• **ACTIVITY**: Check every line of the entries for the string "will" and return the ones that contain it.

START LISTED RECORDS

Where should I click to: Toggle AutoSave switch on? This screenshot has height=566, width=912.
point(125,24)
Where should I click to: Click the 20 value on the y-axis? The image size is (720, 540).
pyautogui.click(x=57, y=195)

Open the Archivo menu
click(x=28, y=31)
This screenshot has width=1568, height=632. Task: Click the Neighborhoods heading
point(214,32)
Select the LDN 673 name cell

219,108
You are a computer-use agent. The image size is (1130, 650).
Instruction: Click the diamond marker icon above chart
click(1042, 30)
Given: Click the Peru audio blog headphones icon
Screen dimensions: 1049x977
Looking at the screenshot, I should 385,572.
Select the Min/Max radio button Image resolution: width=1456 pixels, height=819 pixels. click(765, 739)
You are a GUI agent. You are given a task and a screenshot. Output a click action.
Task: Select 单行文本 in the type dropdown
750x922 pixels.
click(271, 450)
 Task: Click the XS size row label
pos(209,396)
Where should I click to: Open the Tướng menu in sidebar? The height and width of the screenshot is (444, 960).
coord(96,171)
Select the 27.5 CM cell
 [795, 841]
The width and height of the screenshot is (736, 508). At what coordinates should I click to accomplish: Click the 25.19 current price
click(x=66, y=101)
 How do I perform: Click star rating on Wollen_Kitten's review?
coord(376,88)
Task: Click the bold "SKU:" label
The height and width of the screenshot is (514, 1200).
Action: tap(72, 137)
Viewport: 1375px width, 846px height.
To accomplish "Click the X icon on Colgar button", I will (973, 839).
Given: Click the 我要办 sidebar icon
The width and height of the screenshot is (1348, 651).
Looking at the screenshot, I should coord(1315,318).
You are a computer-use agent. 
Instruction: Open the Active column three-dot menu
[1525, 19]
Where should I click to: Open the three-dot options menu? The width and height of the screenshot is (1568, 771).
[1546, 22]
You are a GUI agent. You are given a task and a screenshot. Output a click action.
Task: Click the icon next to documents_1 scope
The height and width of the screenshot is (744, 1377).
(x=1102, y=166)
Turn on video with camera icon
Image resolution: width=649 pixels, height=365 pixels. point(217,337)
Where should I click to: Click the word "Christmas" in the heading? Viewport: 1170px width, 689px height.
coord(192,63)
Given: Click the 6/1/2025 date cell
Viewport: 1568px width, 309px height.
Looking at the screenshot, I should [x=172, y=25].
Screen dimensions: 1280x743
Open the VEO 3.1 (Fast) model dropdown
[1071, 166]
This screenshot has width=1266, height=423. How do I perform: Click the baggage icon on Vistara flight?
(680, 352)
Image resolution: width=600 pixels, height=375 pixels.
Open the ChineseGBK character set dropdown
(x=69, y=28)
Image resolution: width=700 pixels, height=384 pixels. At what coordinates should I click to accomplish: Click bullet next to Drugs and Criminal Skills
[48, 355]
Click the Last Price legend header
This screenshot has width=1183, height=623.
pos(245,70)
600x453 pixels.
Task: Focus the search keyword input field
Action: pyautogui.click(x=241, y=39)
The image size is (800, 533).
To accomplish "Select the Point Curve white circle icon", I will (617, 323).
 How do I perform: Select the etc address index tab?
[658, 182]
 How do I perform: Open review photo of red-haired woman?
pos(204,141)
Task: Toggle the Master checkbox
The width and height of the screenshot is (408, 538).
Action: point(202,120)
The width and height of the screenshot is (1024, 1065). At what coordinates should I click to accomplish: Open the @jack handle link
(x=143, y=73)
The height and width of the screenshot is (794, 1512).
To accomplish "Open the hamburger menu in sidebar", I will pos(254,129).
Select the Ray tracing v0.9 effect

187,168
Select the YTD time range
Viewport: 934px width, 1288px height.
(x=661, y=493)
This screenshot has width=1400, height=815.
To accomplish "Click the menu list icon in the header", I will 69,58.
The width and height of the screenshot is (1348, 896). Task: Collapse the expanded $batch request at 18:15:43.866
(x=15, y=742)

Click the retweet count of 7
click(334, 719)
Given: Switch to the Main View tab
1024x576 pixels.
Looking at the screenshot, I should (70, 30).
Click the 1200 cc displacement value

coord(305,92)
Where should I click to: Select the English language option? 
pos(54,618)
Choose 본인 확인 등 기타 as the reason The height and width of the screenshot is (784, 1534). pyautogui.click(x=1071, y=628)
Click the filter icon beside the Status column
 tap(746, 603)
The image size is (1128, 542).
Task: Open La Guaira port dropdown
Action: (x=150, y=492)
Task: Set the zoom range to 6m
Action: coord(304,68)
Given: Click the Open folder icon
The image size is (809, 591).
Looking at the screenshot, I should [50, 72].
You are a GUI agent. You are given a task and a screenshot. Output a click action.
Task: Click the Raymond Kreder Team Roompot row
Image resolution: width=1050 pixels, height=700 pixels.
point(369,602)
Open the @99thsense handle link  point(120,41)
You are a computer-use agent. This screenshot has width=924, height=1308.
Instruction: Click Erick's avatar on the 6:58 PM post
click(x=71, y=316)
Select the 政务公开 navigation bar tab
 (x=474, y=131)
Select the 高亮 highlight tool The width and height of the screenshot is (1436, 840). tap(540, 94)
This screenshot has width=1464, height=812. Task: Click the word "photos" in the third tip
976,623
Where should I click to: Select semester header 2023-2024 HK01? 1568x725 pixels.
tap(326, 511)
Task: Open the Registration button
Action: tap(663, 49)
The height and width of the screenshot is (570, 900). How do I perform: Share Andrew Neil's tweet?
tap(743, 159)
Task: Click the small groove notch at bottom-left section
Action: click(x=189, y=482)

END LISTED RECORDS

• **EXERCISE RESULT**:
To accomplish "Click the X icon on Colgar button", I will (973, 839).
To accomplish "Select the Point Curve white circle icon", I will (617, 323).
To accomplish "Open the hamburger menu in sidebar", I will pos(254,129).
To accomplish "Click the menu list icon in the header", I will 69,58.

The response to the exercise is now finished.